**Provided data:**

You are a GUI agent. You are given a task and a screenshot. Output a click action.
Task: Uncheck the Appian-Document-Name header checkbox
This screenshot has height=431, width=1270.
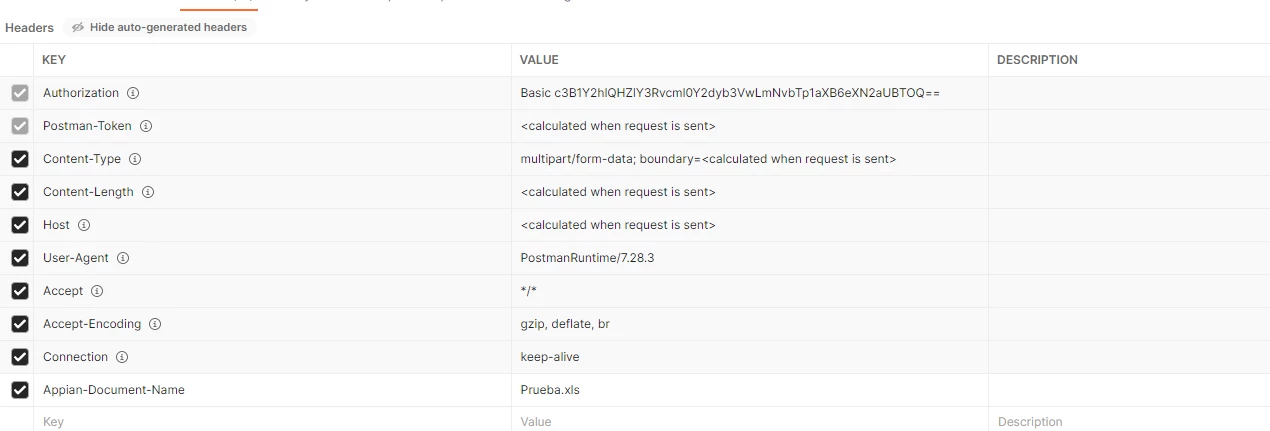coord(19,390)
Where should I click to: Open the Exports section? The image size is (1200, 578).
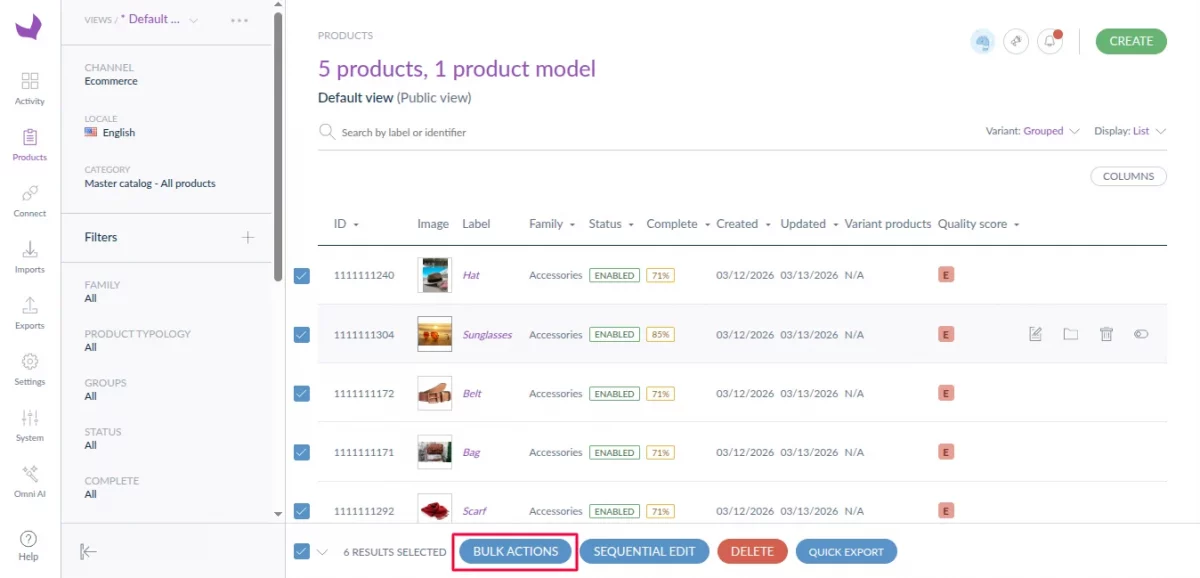[x=29, y=312]
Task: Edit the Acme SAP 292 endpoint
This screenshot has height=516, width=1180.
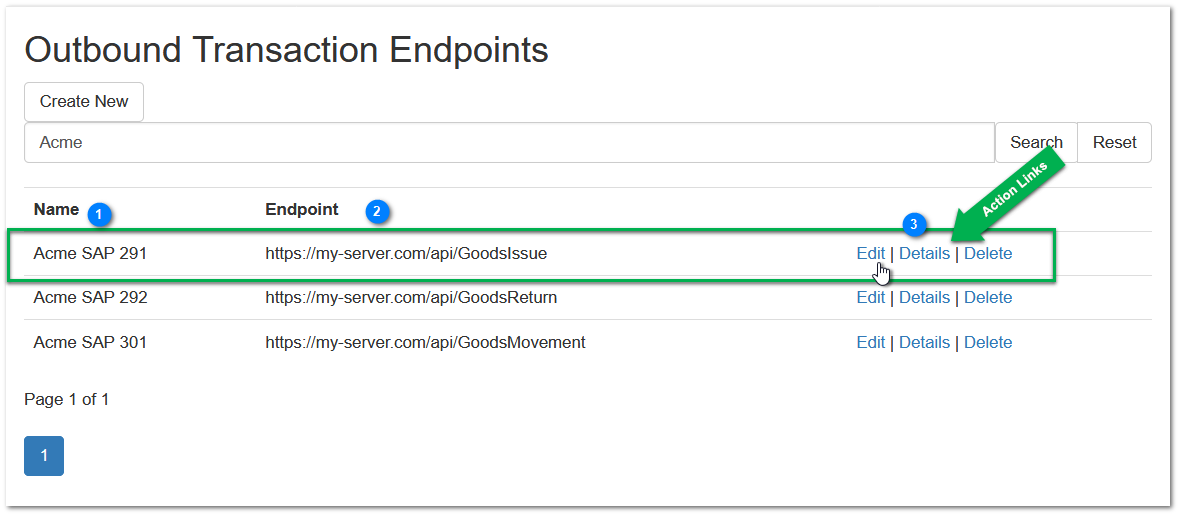Action: [870, 298]
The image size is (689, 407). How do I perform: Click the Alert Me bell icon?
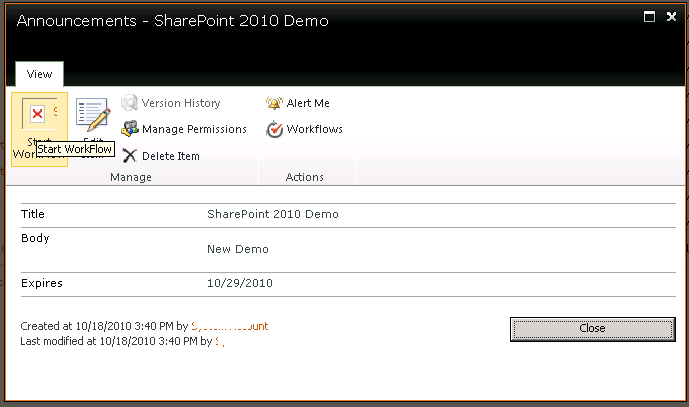(273, 103)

**Your assignment:** A faithful copy of every entry is needed, omitting each image.

**Task result:**
You are a GUI agent. You are given a task and a screenshot. Output a click action.
Task: Uncheck the Appian-Document-Name header checkbox
This screenshot has height=431, width=1270.
coord(19,390)
Where should I click to: Open the Exports section? The image size is (1200, 578).
[x=29, y=312]
Task: Edit the Acme SAP 292 endpoint
This screenshot has height=516, width=1180.
Action: [870, 298]
The image size is (689, 407). How do I perform: Click the Alert Me bell icon?
(273, 103)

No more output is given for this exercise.